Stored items
☆ ☆ ☆

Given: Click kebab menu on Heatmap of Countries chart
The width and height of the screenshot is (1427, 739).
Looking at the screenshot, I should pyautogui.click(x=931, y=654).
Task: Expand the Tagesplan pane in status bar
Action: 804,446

☆ ☆ ☆

- _Work instructions_
Exactly as shown, give every record again.

- _Solution to this problem_
Given: Click kebab menu on Heatmap of Countries chart
The width and height of the screenshot is (1427, 739).
Looking at the screenshot, I should pyautogui.click(x=931, y=654).
Task: Expand the Tagesplan pane in status bar
Action: 804,446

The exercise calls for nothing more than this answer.